Que motivações levaram um pequeno Reino, nos séculos XV-XVI com cerca de um milhão de habitantes, a lançar-se na exploração dos oceanos e terras distantes celebrando um tratado com Castela que, em Tordesilhas, dividiu o planeta entre ambos?
A expansão marítima, para diversos autores, foi a tentativa de criação de circuitos comerciais alternativos ao Suez e à antiquíssima rota da seda com 21.000 quilómetros que ligavam a China aos mercados europeus, protegida pela Grande Muralha.
Antagonismos surgiram na dinastia de Avis, entre a visão mercantil das burguesias de Lisboa e Porto defensoras de prioridade aos contactos com a África, Ásia e Brasil e o desejo da nobreza de conquista de praças e terras na Berberia, controlo do Estreito e das caravanas do Sahara. Esta teve como desfecho Alcácer Quibir em Agosto de 1578, o maior desastre militar da História portuguesa.
O estudo da expansão marítima portuguesa conta hoje com extensa bibliografia, dezenas de autores que em várias épocas abordaram as diversas temáticas.

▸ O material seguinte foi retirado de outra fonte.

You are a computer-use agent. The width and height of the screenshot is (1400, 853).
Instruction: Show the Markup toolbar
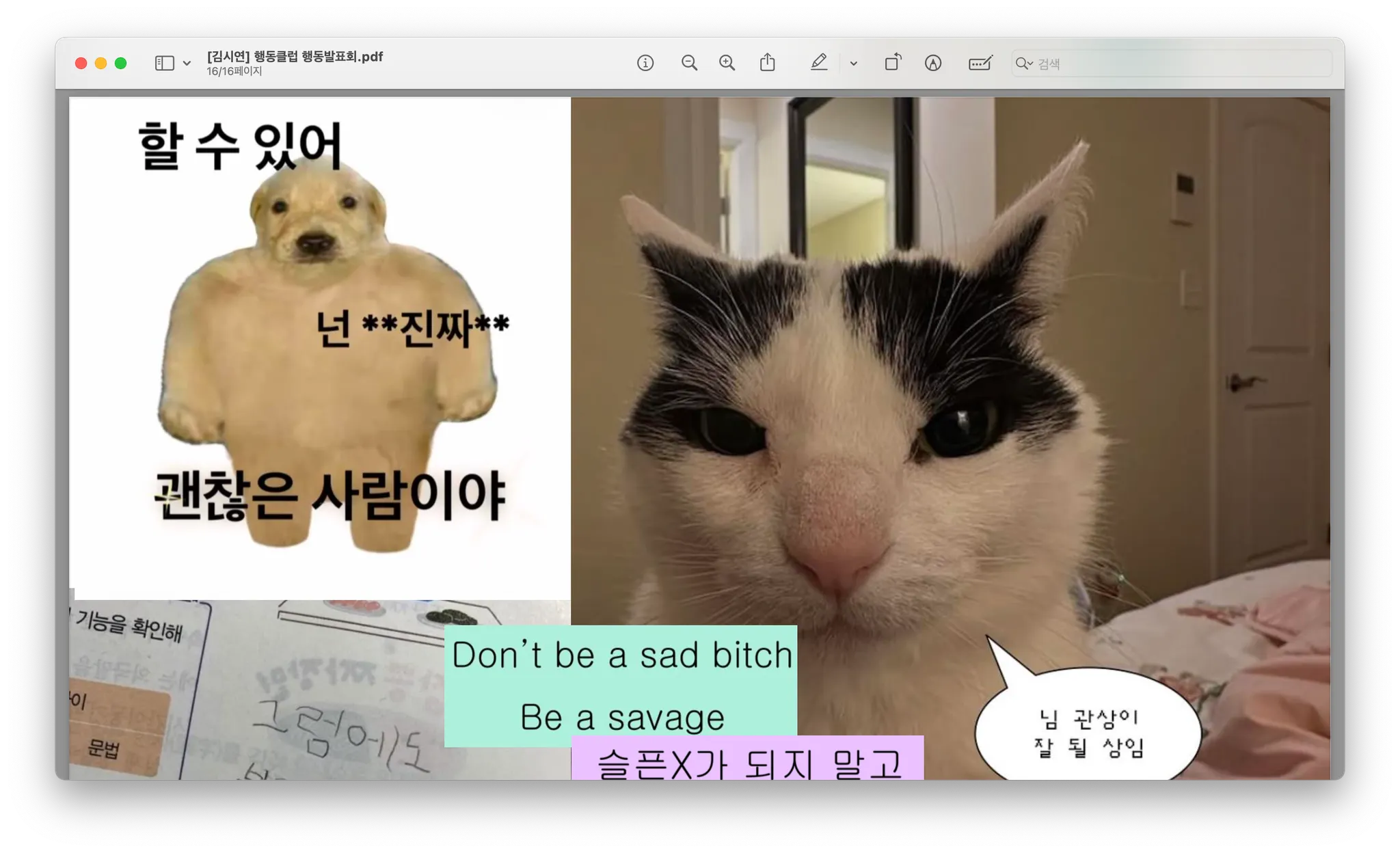pos(932,63)
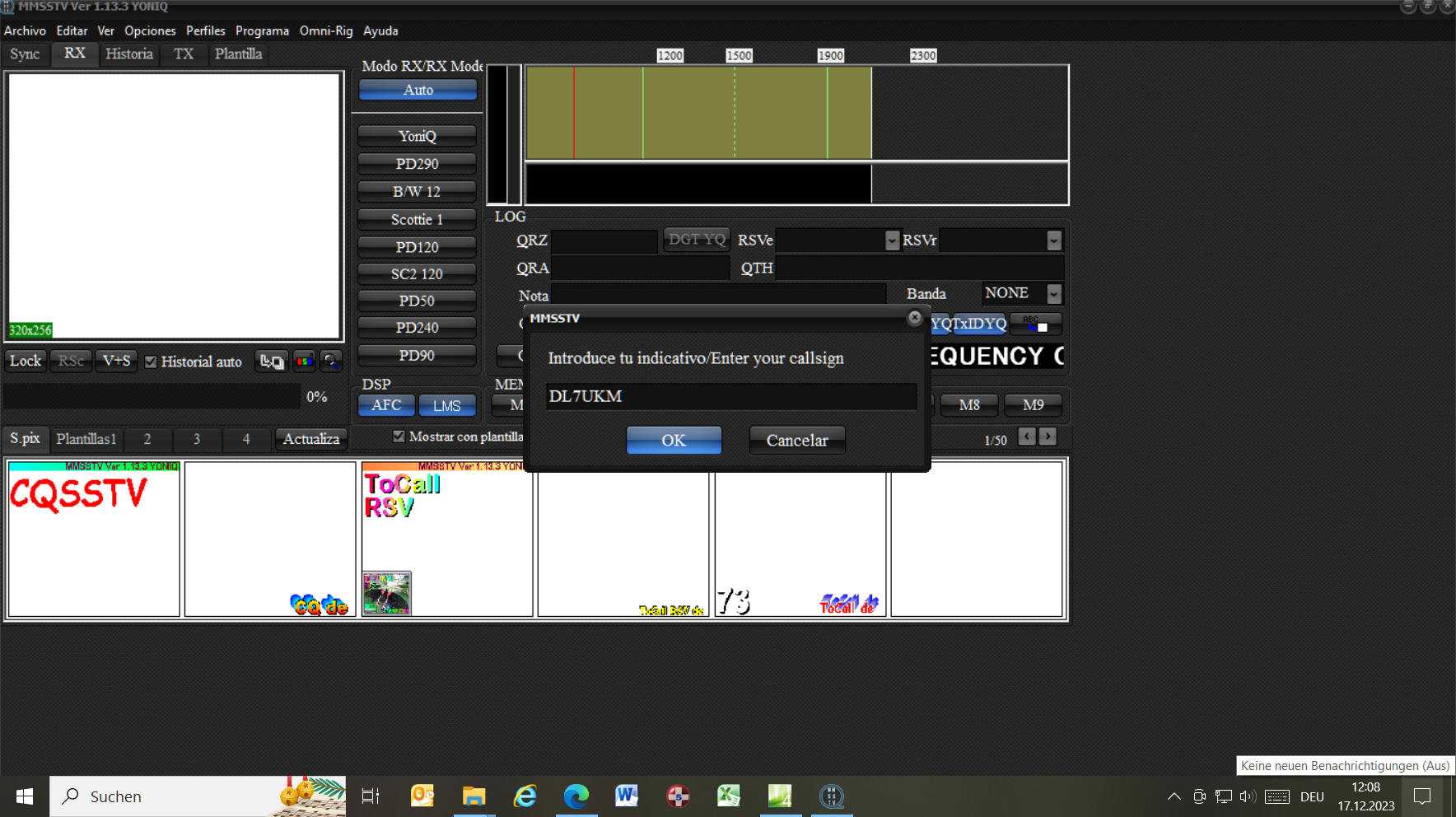1456x817 pixels.
Task: Click the copy-to-history icon beside Historial auto
Action: [272, 362]
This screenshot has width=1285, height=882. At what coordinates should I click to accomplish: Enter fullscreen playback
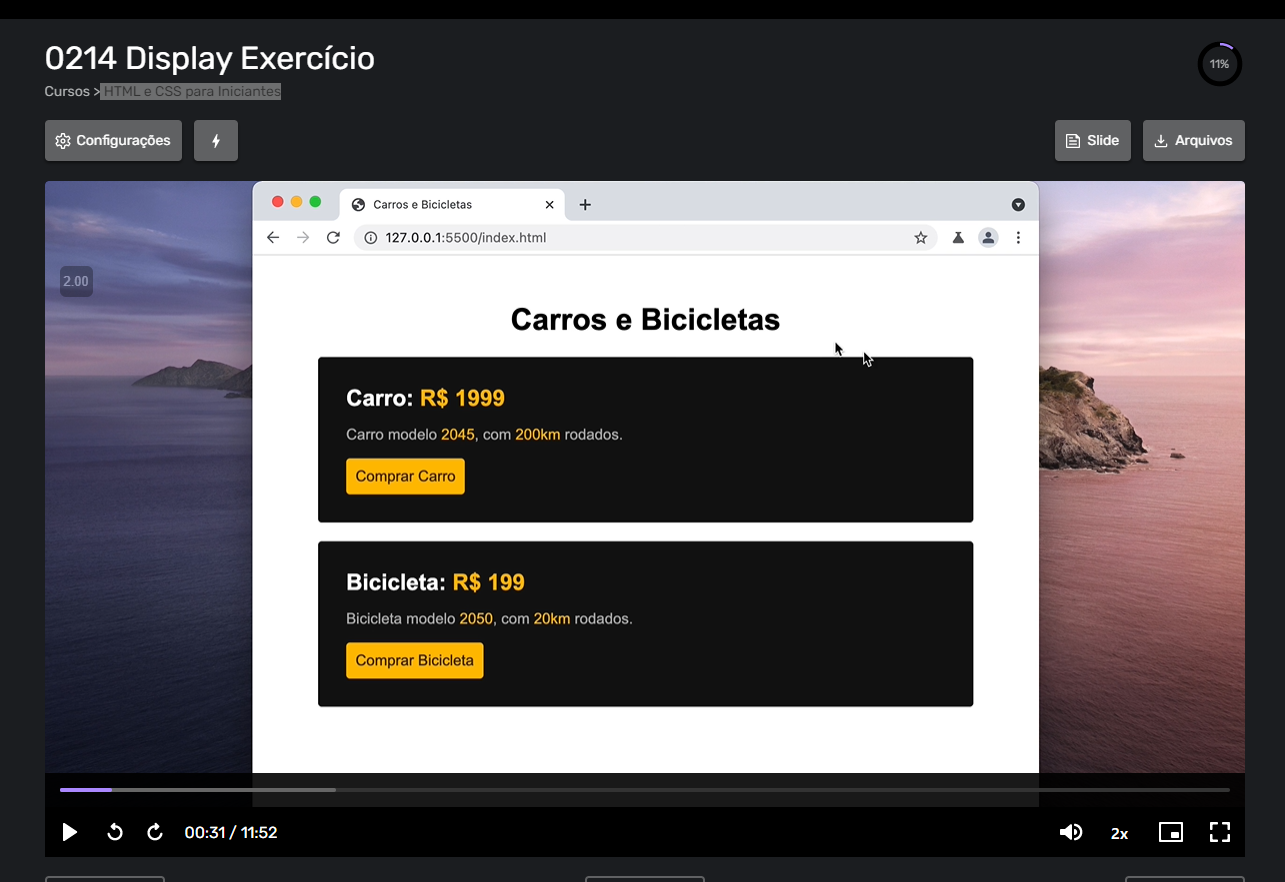1219,832
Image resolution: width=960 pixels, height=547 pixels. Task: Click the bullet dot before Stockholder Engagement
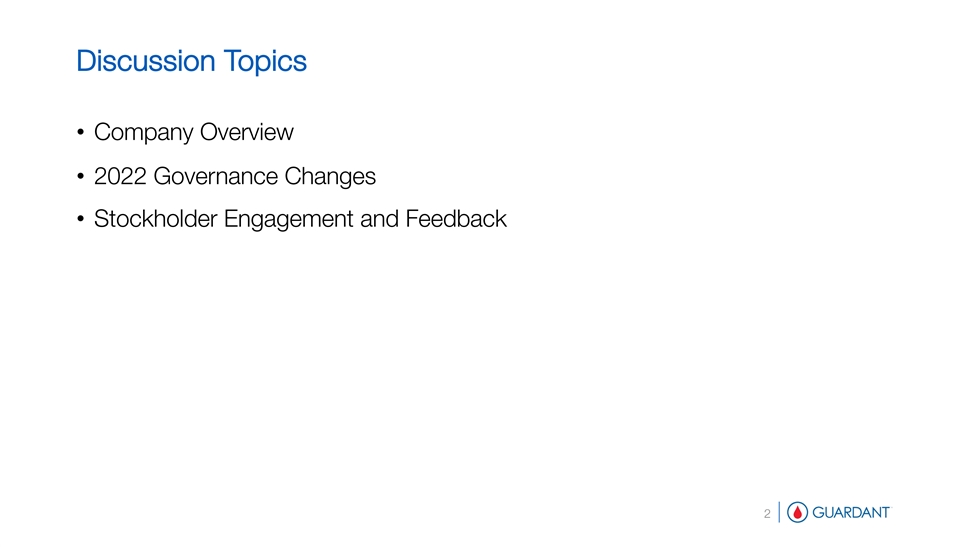pyautogui.click(x=80, y=220)
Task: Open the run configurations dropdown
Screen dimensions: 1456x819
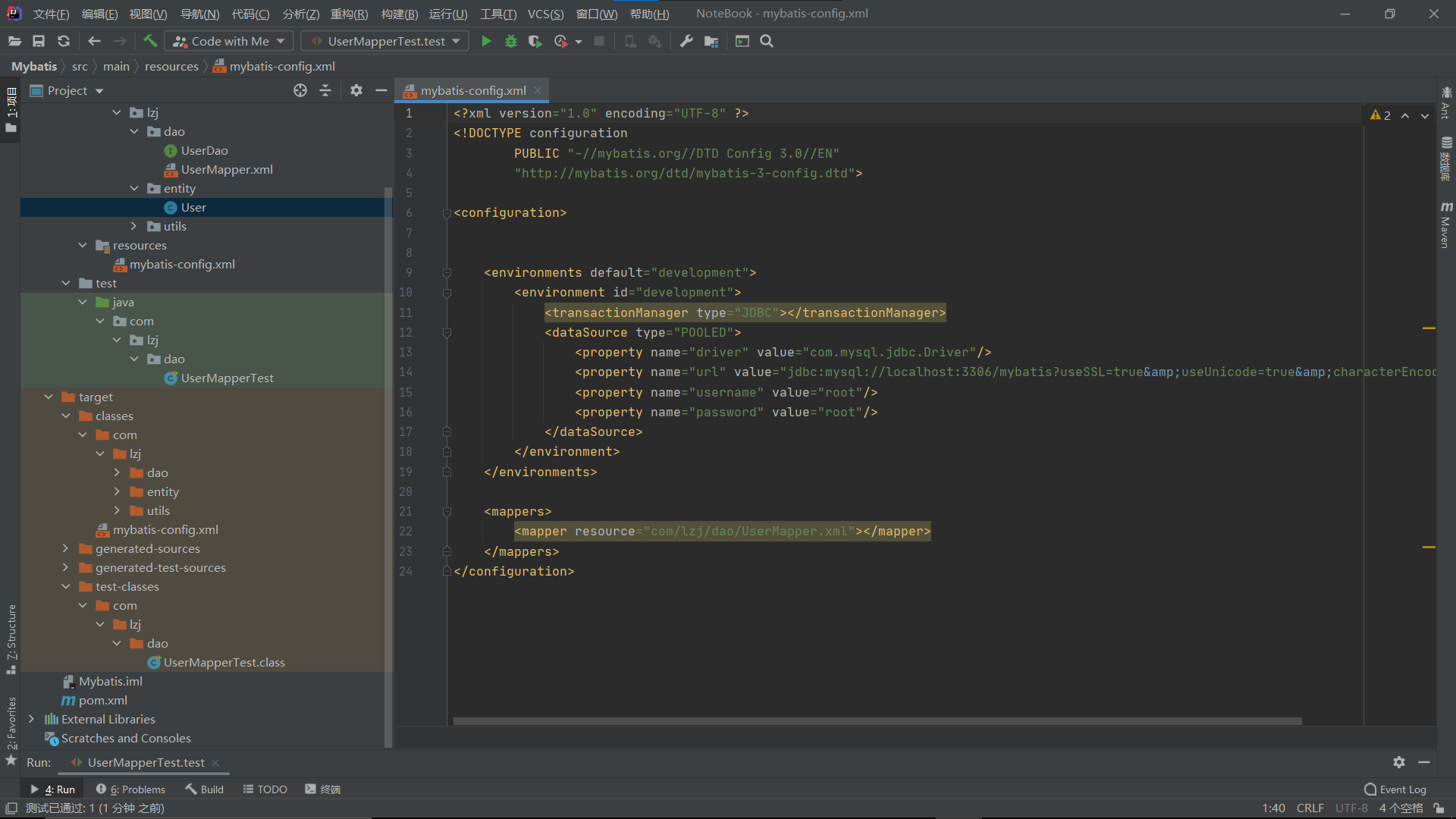Action: (x=453, y=41)
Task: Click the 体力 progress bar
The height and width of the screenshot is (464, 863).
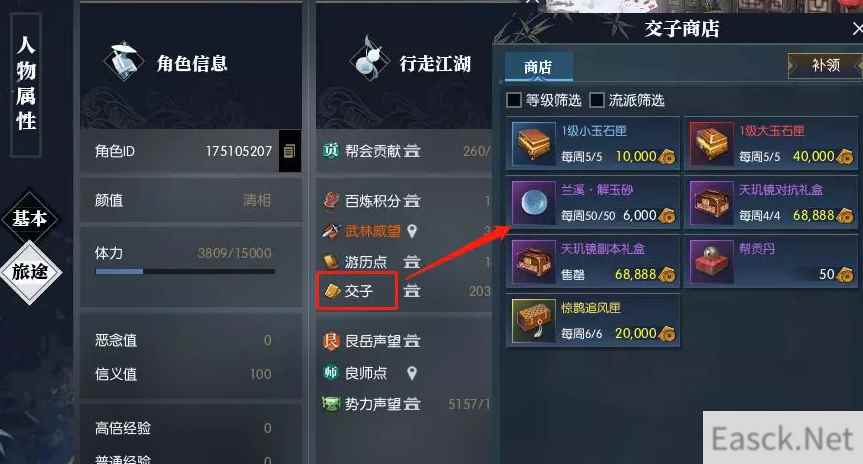Action: (x=185, y=271)
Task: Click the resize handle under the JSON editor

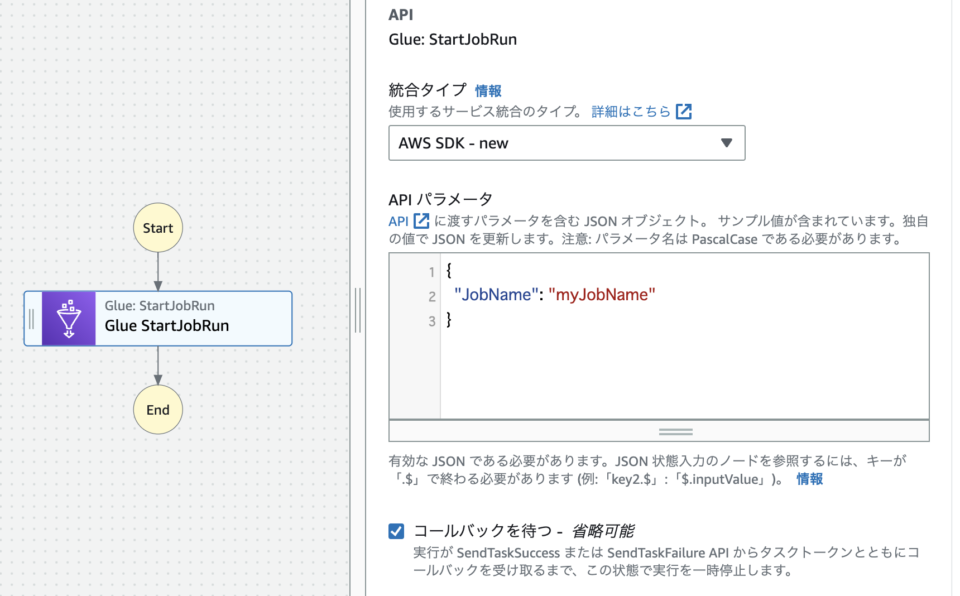Action: pos(675,431)
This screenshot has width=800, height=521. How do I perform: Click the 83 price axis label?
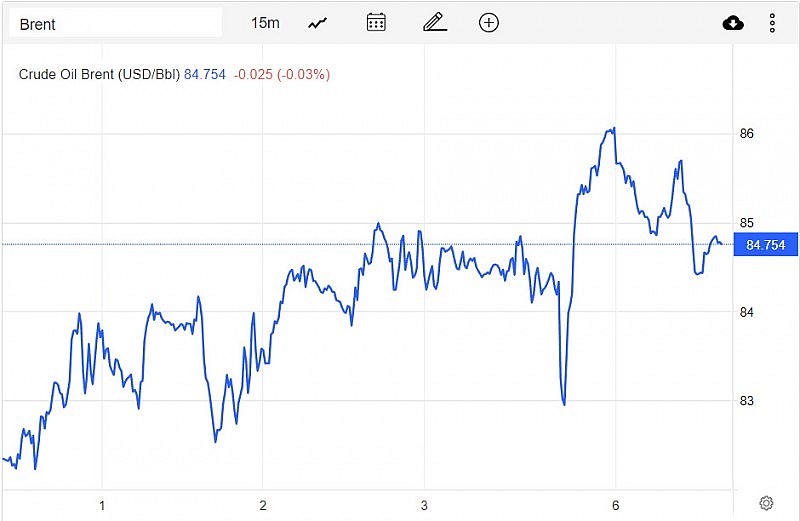(747, 401)
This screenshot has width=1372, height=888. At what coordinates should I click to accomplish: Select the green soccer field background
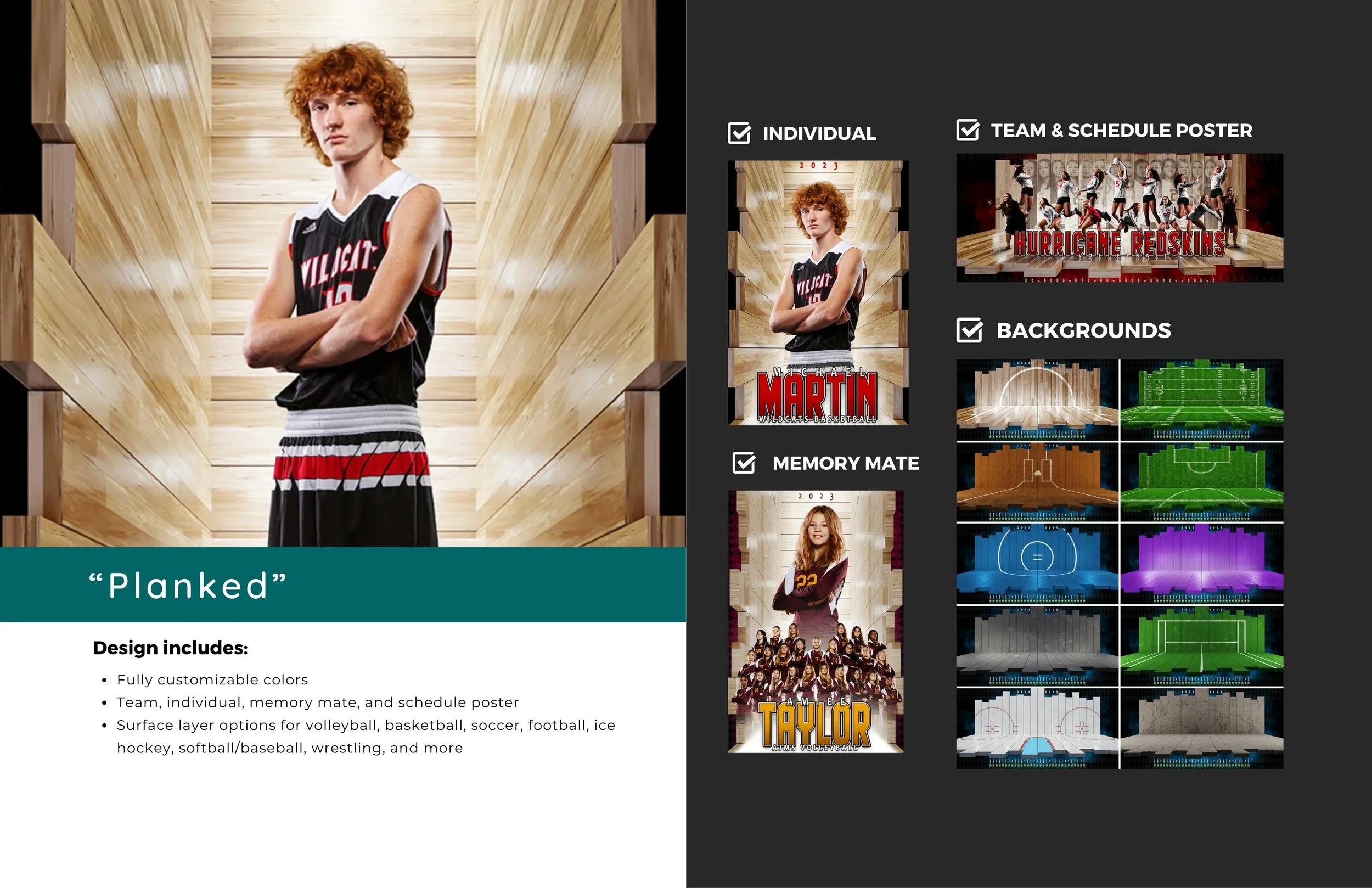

O “Tratado dos Descobrimentos”, de António Galvão escrito em 1563, foi antecedido de obras de Zurara, Rui de Pina, João de Barros e outros. A partir do século XIX, com os romantismos históricos e expedições científicas, surgiram obras descritivas e analíticas de Alexandre Herculano, Oliveira Martins, Serpa Pinto, Capelo e Ivens, …
No século XX de referência as obras de Armando Cortesão e Teixeira da Mota na cartografia, Vitorino de Magalhães Godinho na economia, Luís Albuquerque na história náutica, Raquel Soeiro de Brito, Orlando Ribeiro, Jorge Dias na geografia humana e etnografia ultramarinas, entre outros. De apologia e crítica do colonialismo, estão disponíveis obras de Norton de Matos, Mendes Correia, Silva Rego, Gilberto Freire, Adriano Moreira, José Capela, surgiram estudos recentes sobre o esclavagismo e as guerras coloniais. As instituições universitárias possuem hoje centros de estudos especializados nas áreas referidas que deram actualidade e impulso inovador.
Não foi ainda possível realizar o balanço de cinco séculos, nem concretizar o adiado museu síntese da expansão e colonização portuguesas. Preferível, em nossa opinião, um Museu da Língua e das Culturas de Origem Portuguesa, multinacional, evolutivo e pedagógico.
A língua portuguesa está em evolução e expansão, haverá novos “portugueses”, existe a história comum, que no futuro incluirá decerto a visão de colonizadores e colonizados.
História descomplexada, sem glórias e estigmas, será necessariamente partilhada e científica.